Records excerpted from a collection:
*** Begin section ***

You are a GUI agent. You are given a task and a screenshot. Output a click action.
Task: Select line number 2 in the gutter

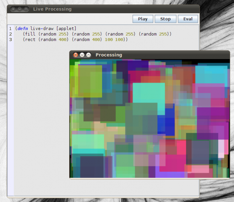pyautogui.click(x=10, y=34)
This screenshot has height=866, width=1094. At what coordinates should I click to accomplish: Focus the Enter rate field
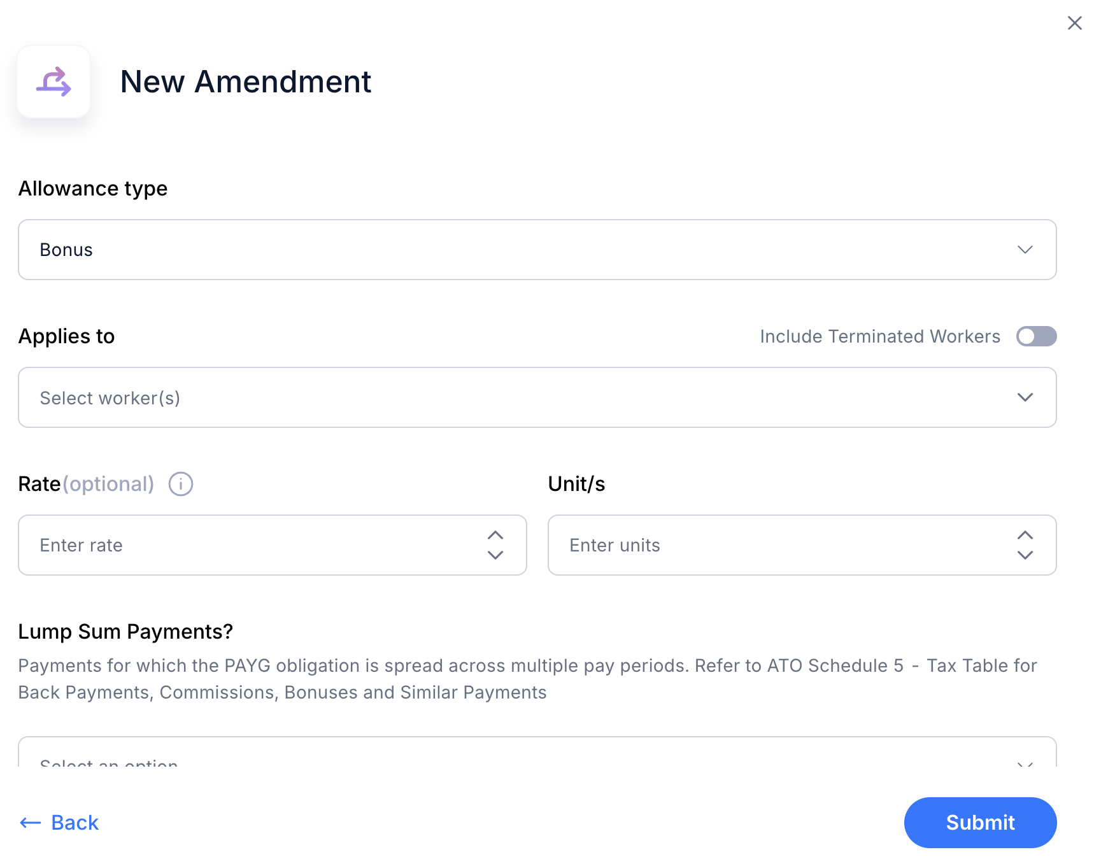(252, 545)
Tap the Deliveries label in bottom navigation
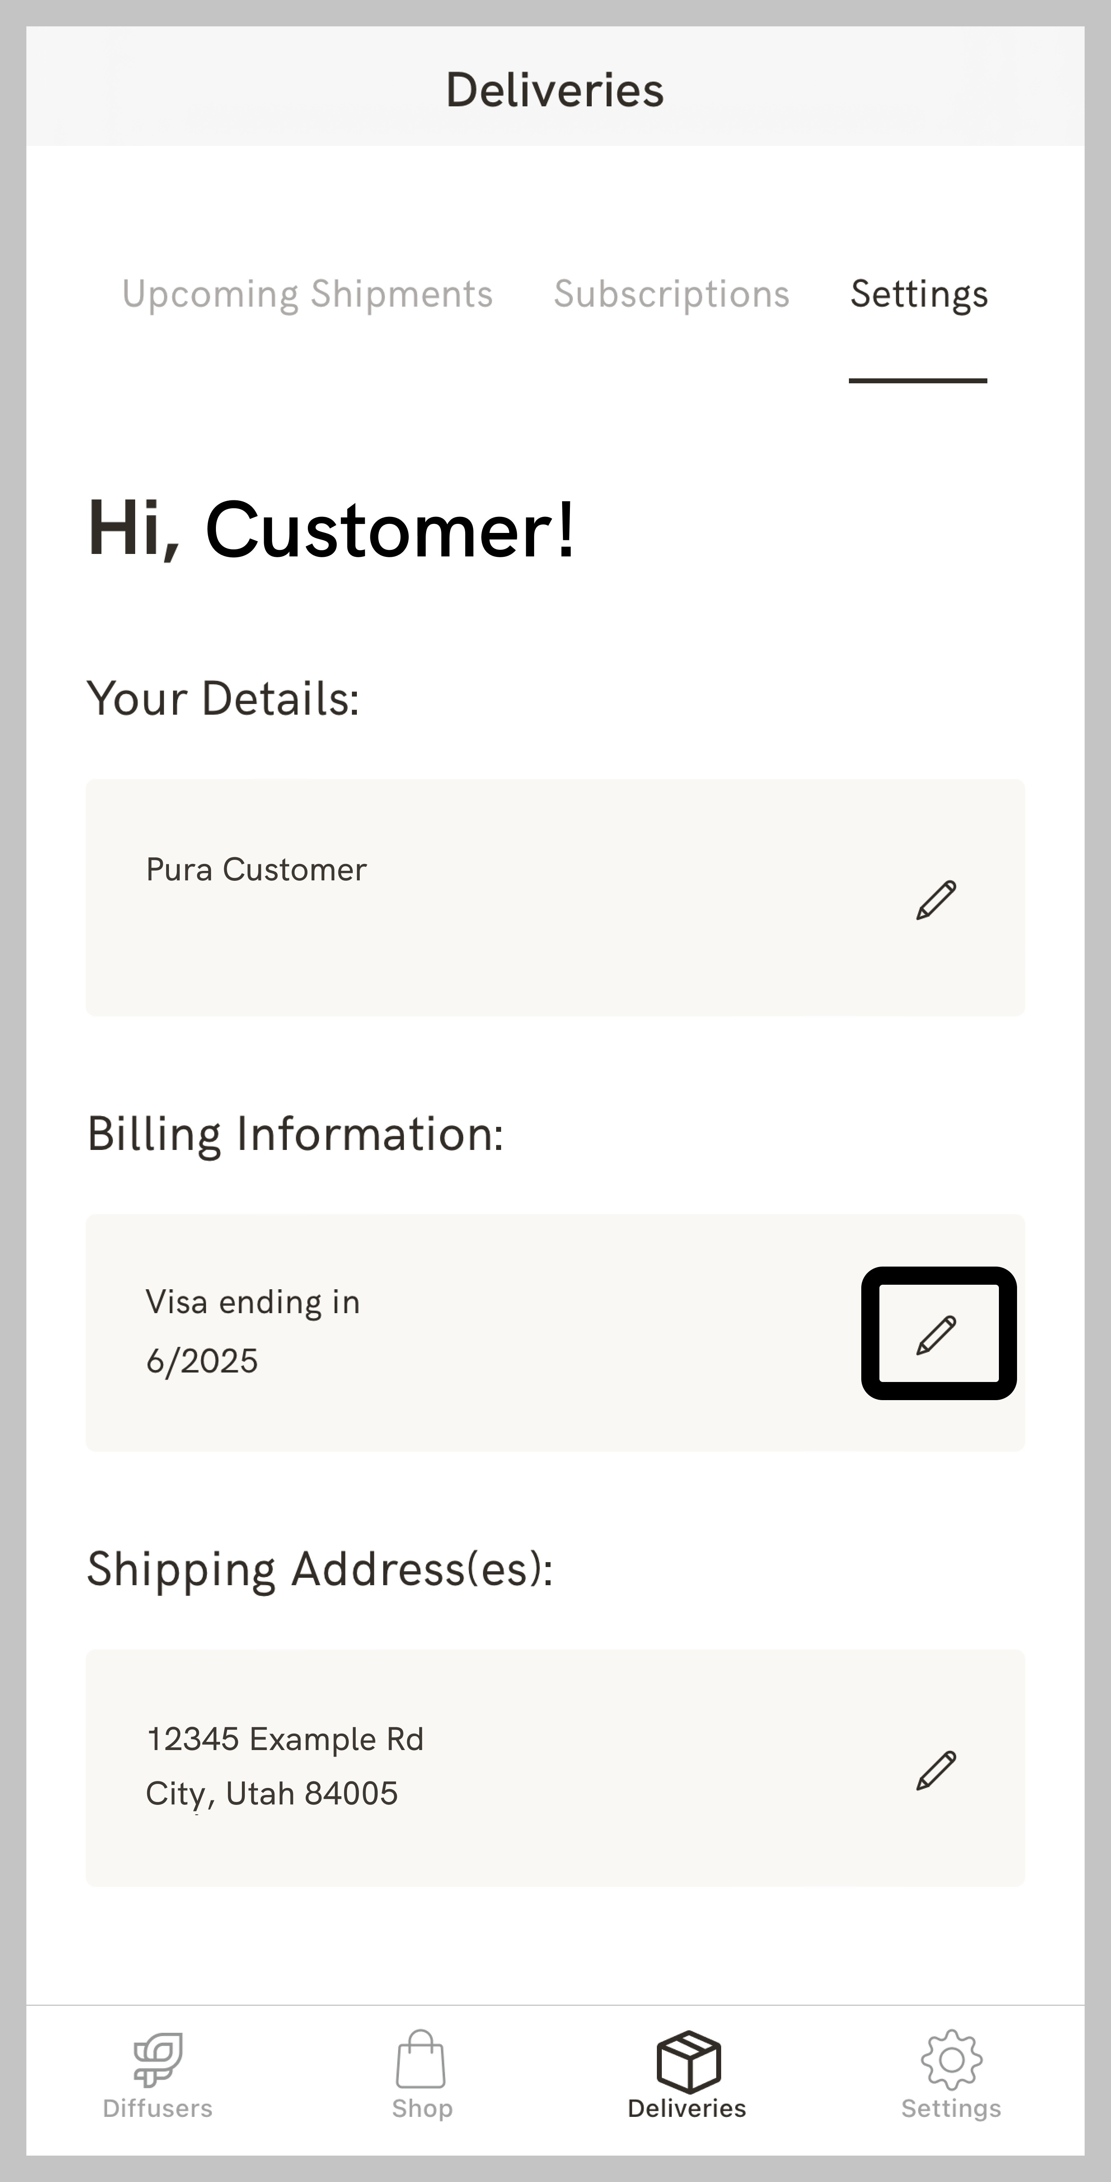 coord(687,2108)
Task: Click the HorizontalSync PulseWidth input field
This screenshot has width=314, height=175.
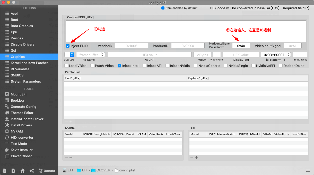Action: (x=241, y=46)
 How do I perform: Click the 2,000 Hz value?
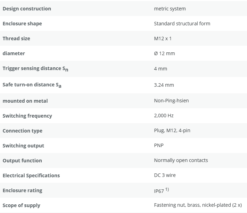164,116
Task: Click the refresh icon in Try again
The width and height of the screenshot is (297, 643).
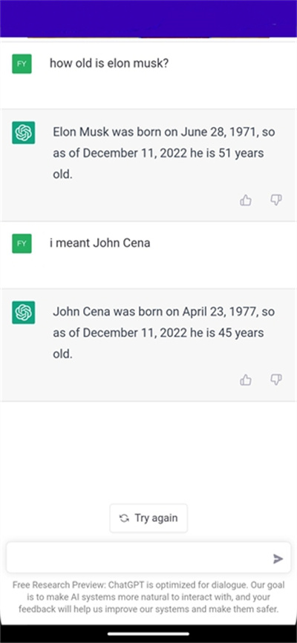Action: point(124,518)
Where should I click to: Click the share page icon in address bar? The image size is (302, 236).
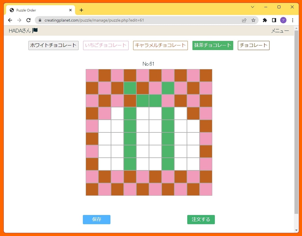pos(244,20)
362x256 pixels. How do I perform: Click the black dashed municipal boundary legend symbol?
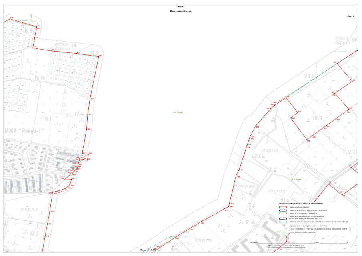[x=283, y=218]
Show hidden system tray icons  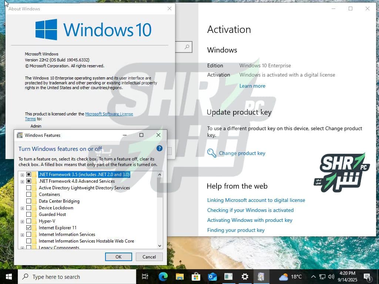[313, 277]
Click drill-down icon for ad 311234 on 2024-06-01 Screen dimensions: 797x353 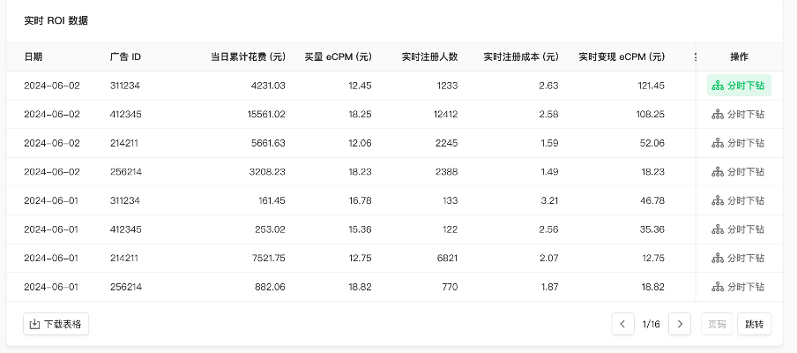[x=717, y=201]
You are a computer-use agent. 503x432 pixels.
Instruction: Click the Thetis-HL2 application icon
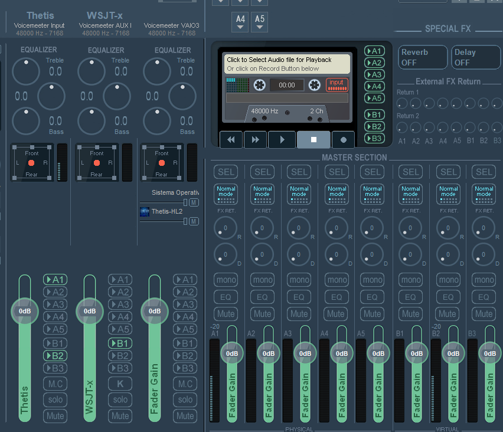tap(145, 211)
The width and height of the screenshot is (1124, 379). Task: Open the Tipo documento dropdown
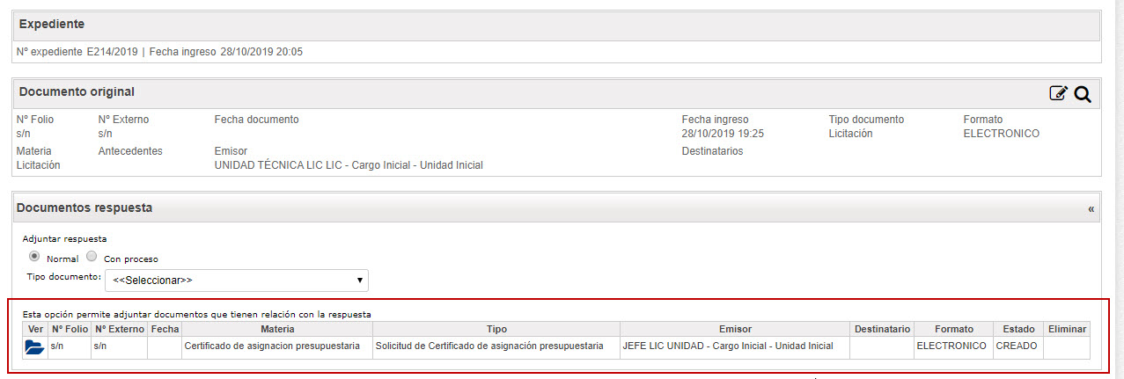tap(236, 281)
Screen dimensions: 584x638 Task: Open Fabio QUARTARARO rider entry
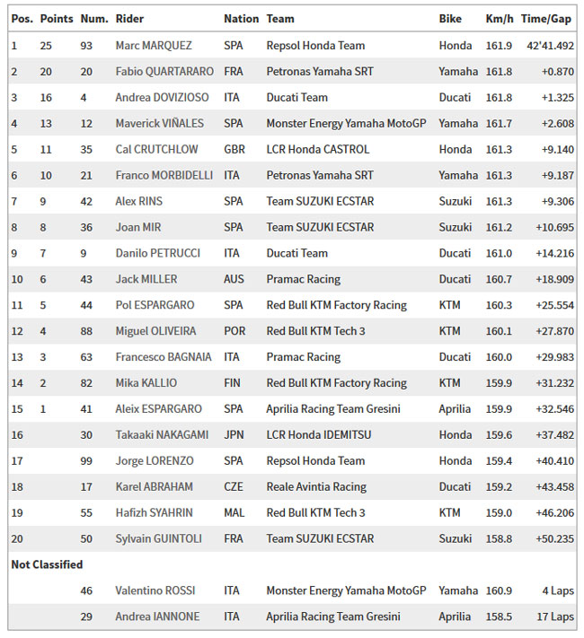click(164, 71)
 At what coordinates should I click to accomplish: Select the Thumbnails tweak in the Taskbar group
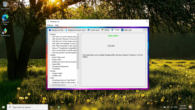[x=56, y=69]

*** End section ***

§ **Exercise description**
Among the entries above, how many lines have the string "agent" in them? Only the number should be given.

§ **Exercise output**
2